-- EXERCISE OBJECTIVE --
From the entries below, transcribe exactly the lines between the line holding "Instruction: Select the" and the line holding "Select the Opciones", inclusive; skip all other lines.

-- DATA TO PROCESS --
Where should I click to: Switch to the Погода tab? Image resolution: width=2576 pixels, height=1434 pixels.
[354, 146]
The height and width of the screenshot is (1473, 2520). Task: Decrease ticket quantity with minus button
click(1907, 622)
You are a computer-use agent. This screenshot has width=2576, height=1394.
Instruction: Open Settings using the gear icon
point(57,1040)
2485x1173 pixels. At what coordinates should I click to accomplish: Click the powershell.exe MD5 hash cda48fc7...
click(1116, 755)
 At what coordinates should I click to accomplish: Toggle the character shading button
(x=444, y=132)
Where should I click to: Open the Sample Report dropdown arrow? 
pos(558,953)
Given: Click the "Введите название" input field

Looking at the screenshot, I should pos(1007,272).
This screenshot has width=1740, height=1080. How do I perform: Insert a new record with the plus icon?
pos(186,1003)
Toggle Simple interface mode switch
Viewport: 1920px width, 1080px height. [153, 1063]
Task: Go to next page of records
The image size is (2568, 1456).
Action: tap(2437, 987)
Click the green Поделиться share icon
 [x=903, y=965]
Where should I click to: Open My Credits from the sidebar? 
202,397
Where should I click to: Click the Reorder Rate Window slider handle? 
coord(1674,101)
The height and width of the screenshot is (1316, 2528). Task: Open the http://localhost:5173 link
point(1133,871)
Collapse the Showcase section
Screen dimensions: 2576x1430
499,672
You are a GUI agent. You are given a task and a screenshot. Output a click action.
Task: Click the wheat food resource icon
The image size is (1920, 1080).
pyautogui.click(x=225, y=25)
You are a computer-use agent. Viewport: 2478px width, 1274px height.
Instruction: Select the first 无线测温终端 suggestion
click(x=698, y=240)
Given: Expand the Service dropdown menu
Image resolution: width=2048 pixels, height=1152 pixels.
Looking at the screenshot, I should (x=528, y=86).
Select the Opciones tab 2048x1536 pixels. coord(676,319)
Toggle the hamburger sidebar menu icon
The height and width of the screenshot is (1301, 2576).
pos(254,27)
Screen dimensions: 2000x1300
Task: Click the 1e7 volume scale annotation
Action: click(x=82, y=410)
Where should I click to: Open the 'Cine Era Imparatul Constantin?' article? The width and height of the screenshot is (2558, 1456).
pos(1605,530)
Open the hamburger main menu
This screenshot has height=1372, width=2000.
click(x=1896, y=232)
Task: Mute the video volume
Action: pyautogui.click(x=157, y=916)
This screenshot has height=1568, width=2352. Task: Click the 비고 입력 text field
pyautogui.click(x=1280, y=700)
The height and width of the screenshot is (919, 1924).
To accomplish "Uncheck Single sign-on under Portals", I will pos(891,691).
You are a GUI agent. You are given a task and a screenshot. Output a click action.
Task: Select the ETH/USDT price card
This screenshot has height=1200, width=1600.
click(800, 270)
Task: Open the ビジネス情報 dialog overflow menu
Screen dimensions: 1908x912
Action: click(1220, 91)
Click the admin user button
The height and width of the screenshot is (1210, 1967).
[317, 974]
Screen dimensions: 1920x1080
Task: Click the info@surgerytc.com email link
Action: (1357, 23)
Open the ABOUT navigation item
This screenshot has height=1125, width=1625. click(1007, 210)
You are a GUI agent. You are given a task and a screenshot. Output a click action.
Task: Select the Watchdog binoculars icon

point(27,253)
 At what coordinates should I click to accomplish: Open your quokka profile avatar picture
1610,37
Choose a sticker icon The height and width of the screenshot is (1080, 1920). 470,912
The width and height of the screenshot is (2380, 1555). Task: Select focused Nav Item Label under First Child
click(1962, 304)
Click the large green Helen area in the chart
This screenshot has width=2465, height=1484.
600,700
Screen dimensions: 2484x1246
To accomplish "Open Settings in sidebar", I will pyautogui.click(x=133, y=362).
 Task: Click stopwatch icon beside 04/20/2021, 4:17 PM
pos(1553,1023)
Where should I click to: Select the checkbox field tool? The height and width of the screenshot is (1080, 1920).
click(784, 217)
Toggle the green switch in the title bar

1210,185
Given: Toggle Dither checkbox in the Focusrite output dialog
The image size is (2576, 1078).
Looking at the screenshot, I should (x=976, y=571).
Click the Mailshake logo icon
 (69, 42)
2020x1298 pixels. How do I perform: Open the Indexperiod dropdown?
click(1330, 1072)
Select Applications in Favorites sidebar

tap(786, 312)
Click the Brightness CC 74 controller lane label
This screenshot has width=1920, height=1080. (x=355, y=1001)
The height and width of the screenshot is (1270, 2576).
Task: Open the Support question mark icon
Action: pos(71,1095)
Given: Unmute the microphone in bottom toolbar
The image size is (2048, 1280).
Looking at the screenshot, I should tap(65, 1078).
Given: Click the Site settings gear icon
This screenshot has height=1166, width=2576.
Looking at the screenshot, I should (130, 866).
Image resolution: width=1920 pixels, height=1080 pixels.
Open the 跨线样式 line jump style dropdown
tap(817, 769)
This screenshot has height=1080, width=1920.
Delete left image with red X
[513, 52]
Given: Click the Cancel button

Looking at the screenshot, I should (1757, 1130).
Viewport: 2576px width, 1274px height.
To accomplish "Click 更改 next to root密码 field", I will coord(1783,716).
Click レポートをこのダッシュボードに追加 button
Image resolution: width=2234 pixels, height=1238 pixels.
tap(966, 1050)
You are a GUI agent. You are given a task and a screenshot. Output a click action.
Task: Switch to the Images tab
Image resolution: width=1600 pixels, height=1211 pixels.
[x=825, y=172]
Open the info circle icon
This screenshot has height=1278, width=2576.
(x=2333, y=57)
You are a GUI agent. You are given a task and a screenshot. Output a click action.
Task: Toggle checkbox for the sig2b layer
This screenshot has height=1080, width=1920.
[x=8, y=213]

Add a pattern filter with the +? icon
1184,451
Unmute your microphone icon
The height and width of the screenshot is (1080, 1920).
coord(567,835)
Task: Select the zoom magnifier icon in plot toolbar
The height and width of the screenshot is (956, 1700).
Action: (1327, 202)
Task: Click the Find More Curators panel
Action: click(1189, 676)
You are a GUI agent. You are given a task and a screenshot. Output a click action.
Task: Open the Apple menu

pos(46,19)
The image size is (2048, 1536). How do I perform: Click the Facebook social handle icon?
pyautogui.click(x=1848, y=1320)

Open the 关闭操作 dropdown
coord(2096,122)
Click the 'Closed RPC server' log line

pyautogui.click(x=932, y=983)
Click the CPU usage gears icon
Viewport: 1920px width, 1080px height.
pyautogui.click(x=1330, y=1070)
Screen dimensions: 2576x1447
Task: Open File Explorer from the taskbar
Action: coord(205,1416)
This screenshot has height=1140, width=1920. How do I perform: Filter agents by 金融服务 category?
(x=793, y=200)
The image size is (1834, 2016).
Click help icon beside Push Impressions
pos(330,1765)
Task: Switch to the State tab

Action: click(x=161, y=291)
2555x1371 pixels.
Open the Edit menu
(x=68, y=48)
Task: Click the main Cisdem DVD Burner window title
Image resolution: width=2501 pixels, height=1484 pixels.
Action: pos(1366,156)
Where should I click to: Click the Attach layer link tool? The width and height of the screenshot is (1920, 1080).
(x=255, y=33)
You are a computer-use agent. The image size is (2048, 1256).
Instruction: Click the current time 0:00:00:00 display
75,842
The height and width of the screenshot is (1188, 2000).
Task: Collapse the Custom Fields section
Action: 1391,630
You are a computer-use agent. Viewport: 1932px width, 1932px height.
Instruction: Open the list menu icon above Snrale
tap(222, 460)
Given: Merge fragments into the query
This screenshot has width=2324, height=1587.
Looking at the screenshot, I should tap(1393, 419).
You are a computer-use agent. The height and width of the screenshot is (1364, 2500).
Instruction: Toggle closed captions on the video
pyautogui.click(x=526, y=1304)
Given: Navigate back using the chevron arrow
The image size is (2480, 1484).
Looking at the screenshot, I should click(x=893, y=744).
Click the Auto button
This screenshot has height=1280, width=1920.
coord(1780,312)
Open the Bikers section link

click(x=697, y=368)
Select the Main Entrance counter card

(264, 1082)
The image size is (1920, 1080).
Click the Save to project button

-- EXPECTED ANSWER --
Instruction: Select the first 无线测温终端 suggestion
click(x=698, y=240)
Given: Expand the Service dropdown menu
Image resolution: width=2048 pixels, height=1152 pixels.
Looking at the screenshot, I should (x=528, y=86).
Select the Opciones tab 2048x1536 pixels. coord(676,319)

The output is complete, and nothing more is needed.